Les réalisateurs sud-coréens ont commencé à frapper à la porte du festival français en 1984, année où «Spinning Wheel» de Lee Doo-yong a été projeté dans la catégorie hors compétition «Un Certain Regard». En 2000, «Le Chant de la fidèle Chunghyang» d'Im Kwon-taek est devenu le premier film sud-coréen à avoir été sélectionné en compétition officielle à Cannes.

En 2002, Im a été le lauréat du prix de la mise en scène pour «Ivre de femmes et de peinture» qui présente un peintre coréen du XIXe siècle, offrant ainsi au pays le premier trophée officiel de Cannes.

Deux ans plus tard, la deuxième plus haute distinction de Cannes, le Grand Prix, a été attribuée à «Old Boy» de Park Chan-wook, permettant au réalisateur de connaître une notoriété mondiale. Il a aussi récolté en 2009 le prix du jury ex-æquo pour «Thirst, ceci est mon sang», devenant l'un des réalisateurs les plus prisés à Cannes.

En 2007, Jeon Do-yeon a décroché le prix d'interprétation féminine pour son rôle dans «Secret Sunshine». Lee Chang-dong a à son tour ramené en Corée le prix du scénario pour «Poetry» en 2010.

Outre leur succès à Cannes, les films coréens se sont portés encore mieux au Festival international du film de Venise. En 1987, «La Mère porteuse», signé Im Kwon-taek, avait valu à Kang Soo-youn le prix de la meilleure actrice. «Oasis» de Lee Chang-dong et «Locataires» de Kim Ki-duk ont remporté le prix du meilleur réalisateur, respectivement en 2002 et 2004.

Kim a écrit une nouvelle histoire du cinéma coréen avec «Pieta» qui a remporté le Lion d'or à la 69e édition du Festival de Venise en 2012, devant le premier cinéaste sud-coréen à gagner la plus haute récompense de l'une des trois plus grandes messes internationales du cinéma.

Le cinéma sud-coréen a également su se frayer un chemin au Festival international du film de Berlin.

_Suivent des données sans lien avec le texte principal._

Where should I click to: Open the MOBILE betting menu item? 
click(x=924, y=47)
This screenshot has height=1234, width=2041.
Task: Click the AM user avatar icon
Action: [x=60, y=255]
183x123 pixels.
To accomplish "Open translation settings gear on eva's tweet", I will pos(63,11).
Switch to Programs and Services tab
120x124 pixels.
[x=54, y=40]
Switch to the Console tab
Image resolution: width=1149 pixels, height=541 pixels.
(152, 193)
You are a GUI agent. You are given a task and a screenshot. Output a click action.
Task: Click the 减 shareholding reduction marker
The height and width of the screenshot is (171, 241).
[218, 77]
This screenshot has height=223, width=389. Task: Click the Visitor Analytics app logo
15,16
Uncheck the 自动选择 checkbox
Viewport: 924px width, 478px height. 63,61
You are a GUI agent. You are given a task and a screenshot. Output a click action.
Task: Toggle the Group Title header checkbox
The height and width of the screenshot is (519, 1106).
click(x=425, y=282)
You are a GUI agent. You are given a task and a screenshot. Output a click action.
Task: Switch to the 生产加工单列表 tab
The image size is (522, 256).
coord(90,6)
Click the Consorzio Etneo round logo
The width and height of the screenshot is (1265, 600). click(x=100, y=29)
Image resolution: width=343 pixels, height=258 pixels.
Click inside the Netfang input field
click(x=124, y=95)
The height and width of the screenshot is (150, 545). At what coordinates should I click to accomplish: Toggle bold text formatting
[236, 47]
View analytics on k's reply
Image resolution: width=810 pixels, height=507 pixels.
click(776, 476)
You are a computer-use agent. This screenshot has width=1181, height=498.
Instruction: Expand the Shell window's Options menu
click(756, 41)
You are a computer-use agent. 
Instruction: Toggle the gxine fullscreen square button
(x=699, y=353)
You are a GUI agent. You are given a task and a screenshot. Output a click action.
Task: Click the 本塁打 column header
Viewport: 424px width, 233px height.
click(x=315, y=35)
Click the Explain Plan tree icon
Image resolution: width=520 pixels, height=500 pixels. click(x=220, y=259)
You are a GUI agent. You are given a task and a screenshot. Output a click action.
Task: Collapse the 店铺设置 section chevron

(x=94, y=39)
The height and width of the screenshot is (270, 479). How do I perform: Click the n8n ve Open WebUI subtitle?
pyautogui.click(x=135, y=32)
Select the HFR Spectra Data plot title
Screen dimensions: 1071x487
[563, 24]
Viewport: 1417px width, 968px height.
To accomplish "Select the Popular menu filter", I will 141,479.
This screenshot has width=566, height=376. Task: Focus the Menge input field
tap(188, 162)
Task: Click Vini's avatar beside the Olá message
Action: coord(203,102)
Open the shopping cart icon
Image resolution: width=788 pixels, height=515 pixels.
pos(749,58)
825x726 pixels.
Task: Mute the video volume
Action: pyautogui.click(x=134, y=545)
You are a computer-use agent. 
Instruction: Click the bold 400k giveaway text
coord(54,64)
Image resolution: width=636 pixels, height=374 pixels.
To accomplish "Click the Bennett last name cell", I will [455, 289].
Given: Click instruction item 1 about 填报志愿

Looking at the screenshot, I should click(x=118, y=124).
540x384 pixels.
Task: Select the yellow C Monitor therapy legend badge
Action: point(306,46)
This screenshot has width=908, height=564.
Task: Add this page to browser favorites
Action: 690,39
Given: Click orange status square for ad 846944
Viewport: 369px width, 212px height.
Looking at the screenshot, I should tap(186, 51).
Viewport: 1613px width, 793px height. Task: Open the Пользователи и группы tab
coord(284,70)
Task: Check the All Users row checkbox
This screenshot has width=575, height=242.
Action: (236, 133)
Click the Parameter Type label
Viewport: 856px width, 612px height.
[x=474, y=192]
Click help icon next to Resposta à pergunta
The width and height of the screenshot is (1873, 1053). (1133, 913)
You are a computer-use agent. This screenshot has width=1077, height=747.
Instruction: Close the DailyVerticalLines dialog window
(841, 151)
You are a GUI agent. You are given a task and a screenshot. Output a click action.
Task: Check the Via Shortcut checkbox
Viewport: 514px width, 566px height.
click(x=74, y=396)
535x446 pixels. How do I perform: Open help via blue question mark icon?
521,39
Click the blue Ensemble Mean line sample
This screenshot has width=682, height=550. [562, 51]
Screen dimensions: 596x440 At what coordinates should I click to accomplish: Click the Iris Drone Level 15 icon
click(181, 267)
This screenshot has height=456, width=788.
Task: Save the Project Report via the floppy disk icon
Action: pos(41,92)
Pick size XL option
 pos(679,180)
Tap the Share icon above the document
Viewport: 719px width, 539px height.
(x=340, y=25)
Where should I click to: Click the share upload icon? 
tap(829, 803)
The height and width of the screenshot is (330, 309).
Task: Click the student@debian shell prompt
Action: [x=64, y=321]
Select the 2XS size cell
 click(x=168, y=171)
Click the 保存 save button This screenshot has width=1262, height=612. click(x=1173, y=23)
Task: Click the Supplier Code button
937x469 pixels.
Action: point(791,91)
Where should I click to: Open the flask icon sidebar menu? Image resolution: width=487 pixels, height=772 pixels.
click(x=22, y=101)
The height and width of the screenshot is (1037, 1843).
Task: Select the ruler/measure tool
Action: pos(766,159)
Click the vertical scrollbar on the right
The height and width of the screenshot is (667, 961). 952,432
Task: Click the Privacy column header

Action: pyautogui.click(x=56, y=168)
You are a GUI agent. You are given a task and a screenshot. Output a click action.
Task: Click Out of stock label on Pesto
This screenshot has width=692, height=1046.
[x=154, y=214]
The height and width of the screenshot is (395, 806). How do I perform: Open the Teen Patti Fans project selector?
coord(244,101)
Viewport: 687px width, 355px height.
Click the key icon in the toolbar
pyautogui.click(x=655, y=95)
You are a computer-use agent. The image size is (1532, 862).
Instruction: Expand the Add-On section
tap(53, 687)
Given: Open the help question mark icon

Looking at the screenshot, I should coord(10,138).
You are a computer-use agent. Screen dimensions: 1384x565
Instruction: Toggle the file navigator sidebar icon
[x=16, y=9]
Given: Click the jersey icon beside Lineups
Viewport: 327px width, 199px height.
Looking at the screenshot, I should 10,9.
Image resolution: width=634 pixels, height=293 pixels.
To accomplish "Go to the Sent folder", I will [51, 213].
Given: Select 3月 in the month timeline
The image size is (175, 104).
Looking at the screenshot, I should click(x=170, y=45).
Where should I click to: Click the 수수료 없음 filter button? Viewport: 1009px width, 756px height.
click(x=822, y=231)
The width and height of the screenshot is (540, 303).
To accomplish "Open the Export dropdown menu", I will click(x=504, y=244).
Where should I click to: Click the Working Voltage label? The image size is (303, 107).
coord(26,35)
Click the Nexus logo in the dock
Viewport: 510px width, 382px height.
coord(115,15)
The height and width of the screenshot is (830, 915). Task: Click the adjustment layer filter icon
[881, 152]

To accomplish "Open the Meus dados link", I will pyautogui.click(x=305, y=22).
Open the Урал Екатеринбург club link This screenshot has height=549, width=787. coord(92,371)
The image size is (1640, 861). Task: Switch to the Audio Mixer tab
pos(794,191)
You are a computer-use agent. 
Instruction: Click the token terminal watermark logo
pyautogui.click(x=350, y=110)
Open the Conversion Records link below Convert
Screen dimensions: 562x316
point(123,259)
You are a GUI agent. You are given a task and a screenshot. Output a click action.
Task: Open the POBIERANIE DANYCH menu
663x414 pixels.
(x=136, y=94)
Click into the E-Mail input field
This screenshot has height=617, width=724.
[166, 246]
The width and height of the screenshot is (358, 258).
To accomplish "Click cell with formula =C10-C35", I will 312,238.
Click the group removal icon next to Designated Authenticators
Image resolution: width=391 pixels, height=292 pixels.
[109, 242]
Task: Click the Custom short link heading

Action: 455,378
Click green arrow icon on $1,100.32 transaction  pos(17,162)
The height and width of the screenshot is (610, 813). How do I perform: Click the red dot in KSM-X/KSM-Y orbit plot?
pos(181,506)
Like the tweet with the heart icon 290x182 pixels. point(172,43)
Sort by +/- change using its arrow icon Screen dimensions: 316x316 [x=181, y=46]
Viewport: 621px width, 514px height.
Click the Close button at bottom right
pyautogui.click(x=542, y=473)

«Samaria» de Kim Ki-duk s'est emparé de l'Ours d'argent du meilleur réalisateur à l'édition de 2004 alors que Park Chan-wook a remporté le prix Alfred Bauer pour «Je suis un cyborg» en 2007.

Le festival a aussi accordé l'Ours d'argent de la meilleure actrice à Kim Min-hee pour son rôle dans «Seule sur la plage la nuit» en 2017.

Le Festival de Berlin est aujourd'hui le seul des trois événements à n'avoir pas encore attribué sa plus haute distinction à un film sud-coréen.